An insider from the office of the Chief Electoral Officer (CEO) said that the polling in the previous two elections was conducted with a total network of 80,680 booths.
However, insiders added that the 2026 Assembly elections will be with a network of a little over 94,000 booths, a 16.50 per cent rise over the number of booths in the previous polls.
Explaining the reason behind the increase in the number of booths, the CEO office insiders said that as per the directive of the Election Commission of India (ECI), this time the total number of voters in a single booth should not exceed 1,200, and hence, to accommodate that, the number of booths had to be increased.
The insiders said that all the political parties in the state have been updated about the increase in the number of polling booths.
On Thursday evening, the CEO’s office had communicated to the ECI that the ground work was ready to begin the process of the Special Intensive Revision (SIR) in the state.
The communication on this count was sent to the ECI’s headquarters in Delhi after the CEO’s office compiled the reports sent by different district election officers on the ground-level preparedness for the SIR at respective districts.
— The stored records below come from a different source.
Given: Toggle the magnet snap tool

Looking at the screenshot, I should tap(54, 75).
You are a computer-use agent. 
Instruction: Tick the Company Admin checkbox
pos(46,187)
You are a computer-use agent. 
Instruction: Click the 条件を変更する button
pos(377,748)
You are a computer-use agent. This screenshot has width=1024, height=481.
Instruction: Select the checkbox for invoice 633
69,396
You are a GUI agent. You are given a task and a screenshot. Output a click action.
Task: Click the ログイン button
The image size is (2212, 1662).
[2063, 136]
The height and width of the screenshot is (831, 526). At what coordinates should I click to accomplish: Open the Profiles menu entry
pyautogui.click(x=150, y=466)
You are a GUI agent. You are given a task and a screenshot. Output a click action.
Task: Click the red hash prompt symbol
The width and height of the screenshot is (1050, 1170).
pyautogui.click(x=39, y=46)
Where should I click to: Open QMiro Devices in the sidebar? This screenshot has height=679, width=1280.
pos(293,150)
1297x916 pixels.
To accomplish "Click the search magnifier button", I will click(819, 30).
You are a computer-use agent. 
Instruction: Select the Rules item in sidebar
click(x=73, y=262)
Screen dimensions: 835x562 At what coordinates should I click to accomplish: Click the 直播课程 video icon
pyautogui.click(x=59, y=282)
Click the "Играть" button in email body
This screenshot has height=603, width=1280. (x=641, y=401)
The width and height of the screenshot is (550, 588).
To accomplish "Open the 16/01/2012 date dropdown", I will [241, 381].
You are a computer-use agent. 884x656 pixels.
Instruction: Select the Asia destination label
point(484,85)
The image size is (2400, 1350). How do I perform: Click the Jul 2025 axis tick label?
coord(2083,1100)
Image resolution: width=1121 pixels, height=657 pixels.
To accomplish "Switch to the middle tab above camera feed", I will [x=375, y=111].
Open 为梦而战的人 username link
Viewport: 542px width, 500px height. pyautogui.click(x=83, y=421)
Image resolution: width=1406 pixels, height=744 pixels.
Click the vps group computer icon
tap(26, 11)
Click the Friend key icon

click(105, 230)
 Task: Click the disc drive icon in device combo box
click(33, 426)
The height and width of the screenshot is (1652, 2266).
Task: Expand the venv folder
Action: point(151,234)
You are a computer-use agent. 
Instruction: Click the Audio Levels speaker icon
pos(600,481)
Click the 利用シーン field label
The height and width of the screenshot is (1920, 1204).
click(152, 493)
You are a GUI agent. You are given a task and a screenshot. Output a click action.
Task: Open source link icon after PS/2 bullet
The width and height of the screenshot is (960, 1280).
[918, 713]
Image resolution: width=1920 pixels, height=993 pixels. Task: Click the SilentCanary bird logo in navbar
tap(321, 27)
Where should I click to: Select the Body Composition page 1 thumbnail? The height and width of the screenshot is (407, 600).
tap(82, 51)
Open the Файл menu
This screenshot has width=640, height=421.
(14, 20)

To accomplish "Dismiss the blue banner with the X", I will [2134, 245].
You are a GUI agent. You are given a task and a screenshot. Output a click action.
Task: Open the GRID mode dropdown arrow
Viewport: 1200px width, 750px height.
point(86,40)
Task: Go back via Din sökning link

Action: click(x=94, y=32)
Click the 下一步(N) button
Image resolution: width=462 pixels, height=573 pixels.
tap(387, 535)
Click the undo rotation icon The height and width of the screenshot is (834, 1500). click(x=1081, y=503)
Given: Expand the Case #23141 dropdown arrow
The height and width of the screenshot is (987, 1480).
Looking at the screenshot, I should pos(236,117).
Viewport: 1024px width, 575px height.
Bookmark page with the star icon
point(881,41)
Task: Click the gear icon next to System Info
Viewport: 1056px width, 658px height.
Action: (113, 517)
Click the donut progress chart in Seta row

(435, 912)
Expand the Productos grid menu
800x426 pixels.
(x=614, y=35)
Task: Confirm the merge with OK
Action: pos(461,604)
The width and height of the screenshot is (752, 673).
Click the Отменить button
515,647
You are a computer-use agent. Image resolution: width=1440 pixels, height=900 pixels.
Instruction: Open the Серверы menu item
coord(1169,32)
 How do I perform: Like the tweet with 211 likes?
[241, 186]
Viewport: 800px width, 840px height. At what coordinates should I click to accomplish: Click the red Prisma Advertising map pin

The last time that SIR was conducted in West Bengal was in 2002.
During the current year, the SIR process has been completed recently in neighbouring Bihar, where the polls are scheduled later this year.
The SIR in West Bengal is expected to start anytime now amid the continuing political slugfest over the exercise.
On one hand, the ruling Trinamool Congress has described the revision exercise as a ploy by the BJP to slap the NRC in West Bengal. The Trinamool Congress had also accused ECI of operating on the behest of the BJP to ensure the latter’s victory in the Assembly elections.
On the other hand, the BJP had claimed that the Trinamool Congress and Chief Minister Mamata Banerjee were opposing the SIR out of fear that names of many illegal Rohingya and Bangladeshi infiltrators would be deleted from the list following the revision exercise.